Wakil Ketua Umum Gabungan Pengusaha Jamu Indonesia (GPJI) Bidang Industri, Investasi, Hak Cipta dan Inovasi, Jony Yuwono meminta para pengusaha jamu di Indonesia untuk mendaftarkan merek produknya di dalam dan luar negeri.
Himbauan ini disampaikan menyusul diajukannya jamu sebagai salah satu Warisan Budaya Tak Benda (WTWB) atau Intangible Cultural Heritage UNESCO oleh Kementerian Pendidikan, Riset dan Teknologi (Kemendikbud Ristek) tahun ini. Diketahui, masih banyak pengusaha jamu atau produsen obat tradisional di Indonesia terutama yang bergerak di skala kecil dan menengah belum memahami pentingnya pendaftaran merek sebagai bagian dari Hak Kekayaan Intelektual (HKI) dalam bisnis.
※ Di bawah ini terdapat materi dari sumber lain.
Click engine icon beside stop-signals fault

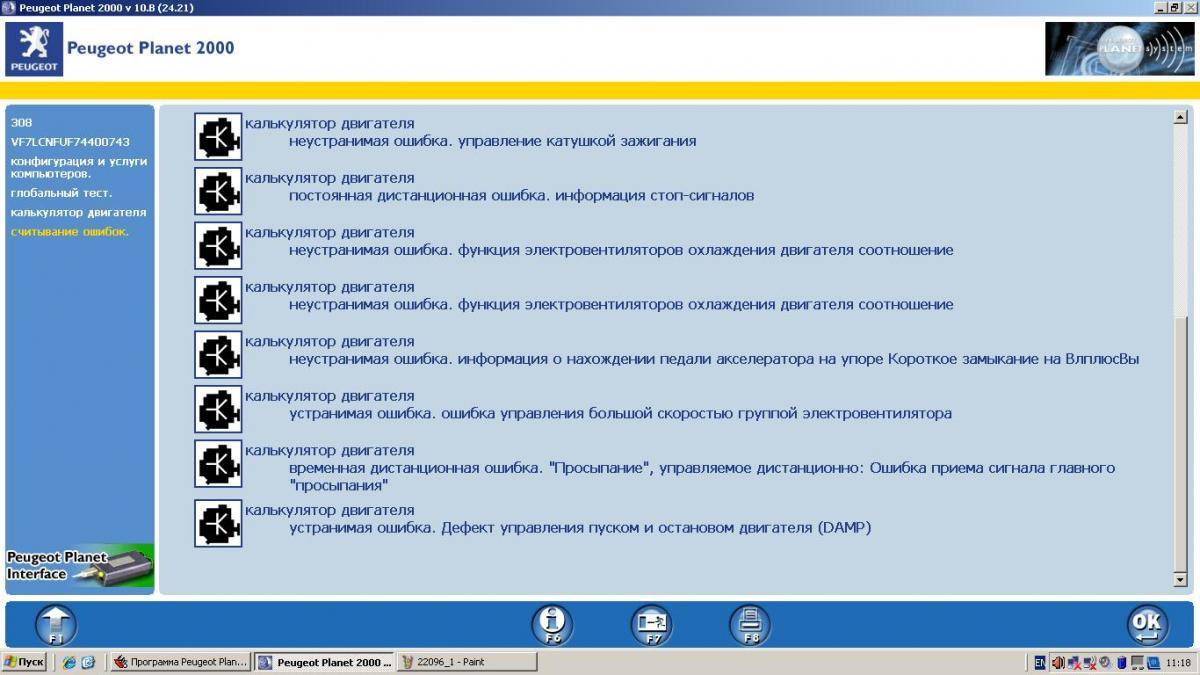218,191
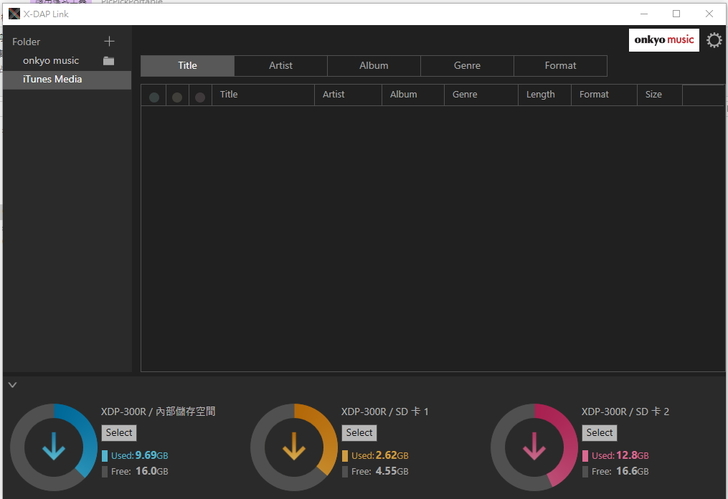
Task: Click the pink SD card 2 download arrow
Action: click(x=534, y=447)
“Acap kali, mereka mengira bahwa sertifikat dari Badan Pengawas Obat dan Makanan (BPOM) sudah cukup untuk melindungi produk jamu dan obat tradisional mereka,” terang Jony dalam talkshow ‘Perlindungan HKI untuk Produk Jamu dan Obat Tradisional’, Rabu (8/6/2022).
Sebagai pengingat, sertifikat BPOM dan sertifikat merek dagang adalah dua hal yang berbeda. Sertifikat BPOM untuk penjaminan mutu produk, sedangkan sertifikat merek dagang untuk menjamin perlindungan atas kepemilikan produk atau merek dagang.
Berdasarkan laporan di Direktorat Jenderal Kekayaan Intelektual (DJKI) sendiri tercatat, beberapa tahun belakangan sudah mulai ada peningkatan atau kesadaran pengusaha untuk mendaftarkan serta melindungi merek dagangnya. Namun, tidak sedikit juga yang belum memahami pentingnya perlindungan merek dagang.
“Ingat bahwa pengusaha jamu bukan kita sendiri, banyak pengusaha yang memiliki produk dengan merek serupa atau mirip. Semakin cepat semakin baik agar investasi tidak terbuang sia-sia,” tambahnya.
Sekedar informasi saja, pada 2014 kepemilikan jamu telah diklaim berasal dari Malaysia. Agar tidak terjadi kejadian yang serupa, maka diperlukan melindungi produk atau merek dagang dengan mendaftarkan nama produk ke HKI.